Overfishing campaign hits cinemas with a splash


Unless serious international efforts are made to control illegal fishing, the world’s fish stocks will collapse altogether by 2048.
This, in a clamshell, is the bleak outlook provided by ‘End of the Line’: a full-length feature documentary, based on the book by Telegraph journalist Charles Clover and partly sponsored by the World Wildlife Fund, which premiered Monday at the Sundance Film Festival in Utah, USA.
As evidenced by the outcome of last November’s international tuna summit in Marrakech, corporate greed, political apathy and a generally misinformed public have all contributed to a failure in curtailing rampant overfishing.
Meanwhile, illegal and unregulated fishing has been allowed to spiral out of control: and nowhere more visibly than the Mediterranean Sea, which has seen its shark populations dwindle by as much as 99% in recent years, while species such as the Northern bluefin tuna are now considered “critically endangered”.

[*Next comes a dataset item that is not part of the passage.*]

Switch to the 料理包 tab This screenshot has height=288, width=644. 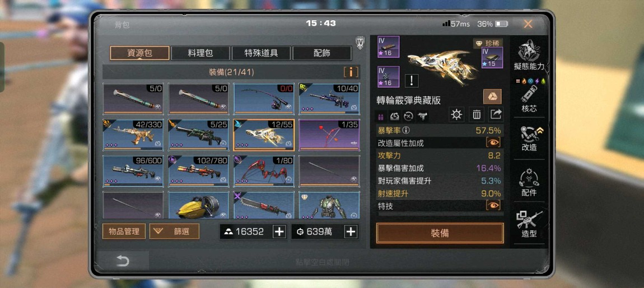click(x=200, y=53)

“Overfishing is the single biggest immediate threat to our oceans, and the film highlights some of the most conspicuous examples of excessive exploitation of marine resources, such as the decimation of bluefin tuna stocks in the Mediterranean,” Miguel Jorge, director of WWF-International’s Marine Programme, said this week. “Given that most people know very little about the state of our oceans, we hope the film serves to stimulate cinema-goers’ appetite for seafood that only comes from responsible fishers.”
People seem to know very little also about Malta’s role in the decimation of the bluefin tuna – a topic prominently featured in the 90-minute documentary.

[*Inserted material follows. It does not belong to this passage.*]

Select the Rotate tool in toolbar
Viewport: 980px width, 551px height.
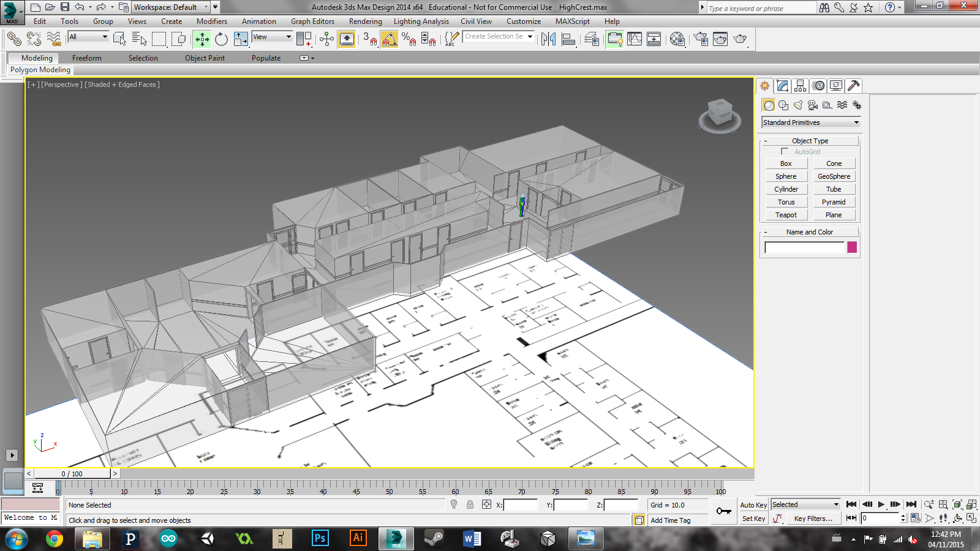221,39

The Mediterranean’s largest bluefin tuna ranching nation, Malta claims to have exported almost 12,000 tonnes of the endangered ocean-going predator last year alone. The Maltese government has always insisted that its fisheries operate in full accordance with international fishing conventions. But NGOs have pointed out numerous discrepancies in Malta’s ranching and export declarations: including an apparent 5,000 tonne mismatch between the amount ranched last year, and the amount physically exported.

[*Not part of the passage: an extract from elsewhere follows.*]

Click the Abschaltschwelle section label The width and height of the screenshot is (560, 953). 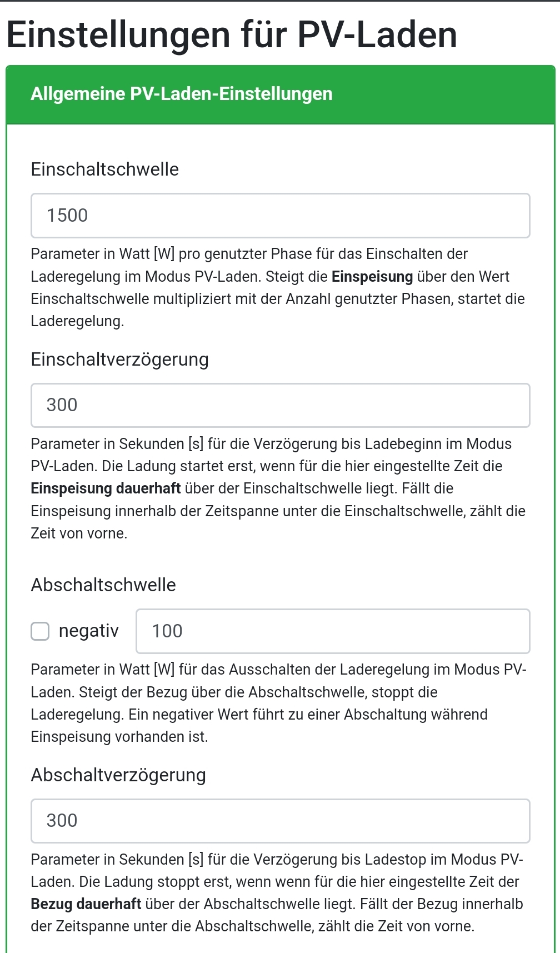coord(103,585)
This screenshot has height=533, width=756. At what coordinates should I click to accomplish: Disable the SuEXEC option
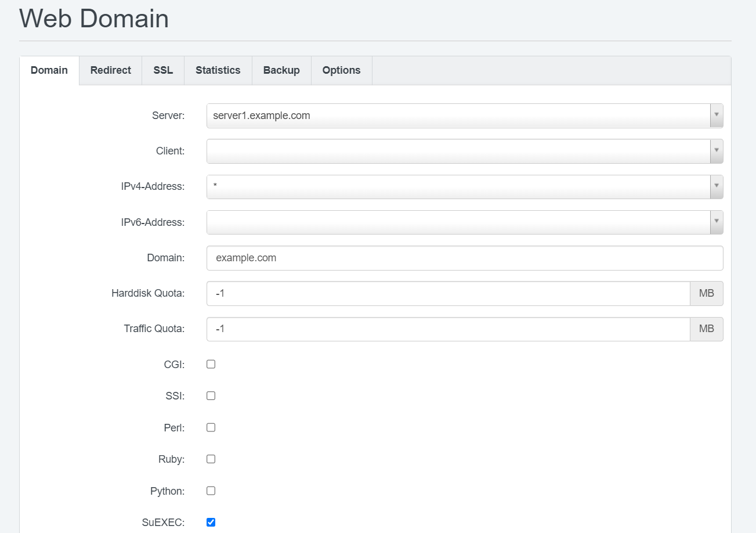point(211,522)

EU Fisheries Commissioner Joe Borg last week told MaltaToday that he is currently looking into these allegations.
“It is possible that the 5,000-tonne figure includes fish which would be defined from a customs standpoint as being ‘in transit’, and which would therefore not qualify as being re-exported in customs records,” he said.
If the makers of ‘End of the Line’ are correct in their assertions, the bluefin tuna is but one of several species that will disappear from our seas in the next 30 years.